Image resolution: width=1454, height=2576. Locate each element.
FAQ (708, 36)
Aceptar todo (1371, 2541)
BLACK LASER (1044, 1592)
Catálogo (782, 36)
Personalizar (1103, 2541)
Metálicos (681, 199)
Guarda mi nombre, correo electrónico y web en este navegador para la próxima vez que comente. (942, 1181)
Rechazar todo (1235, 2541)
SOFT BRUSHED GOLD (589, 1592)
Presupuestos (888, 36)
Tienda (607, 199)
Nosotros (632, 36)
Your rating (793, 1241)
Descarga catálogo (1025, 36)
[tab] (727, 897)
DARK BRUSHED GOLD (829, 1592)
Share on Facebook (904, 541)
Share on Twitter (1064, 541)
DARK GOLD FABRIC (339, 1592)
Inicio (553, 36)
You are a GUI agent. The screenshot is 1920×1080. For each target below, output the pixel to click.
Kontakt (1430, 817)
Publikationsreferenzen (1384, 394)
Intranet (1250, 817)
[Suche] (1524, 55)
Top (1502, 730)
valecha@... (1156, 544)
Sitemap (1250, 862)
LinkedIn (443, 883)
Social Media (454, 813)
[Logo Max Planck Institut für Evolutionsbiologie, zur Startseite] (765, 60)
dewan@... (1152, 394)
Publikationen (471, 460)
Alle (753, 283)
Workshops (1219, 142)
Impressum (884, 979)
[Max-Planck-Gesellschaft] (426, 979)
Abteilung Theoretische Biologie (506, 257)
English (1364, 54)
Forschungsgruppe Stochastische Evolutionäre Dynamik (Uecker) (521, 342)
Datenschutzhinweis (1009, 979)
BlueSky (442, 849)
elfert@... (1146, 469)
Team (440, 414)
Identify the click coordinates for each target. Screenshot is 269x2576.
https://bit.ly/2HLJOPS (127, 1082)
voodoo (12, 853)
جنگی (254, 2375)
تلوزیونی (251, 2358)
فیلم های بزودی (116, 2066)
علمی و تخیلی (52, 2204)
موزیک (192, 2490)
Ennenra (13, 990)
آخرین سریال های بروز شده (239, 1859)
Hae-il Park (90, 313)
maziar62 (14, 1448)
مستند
******************************
- [Exercise aim]
Among the lines of the preceding data, which ones hold the word "BRUSHED"? List them.

- [Solution below]
SOFT BRUSHED GOLD (589, 1592)
DARK BRUSHED GOLD (829, 1592)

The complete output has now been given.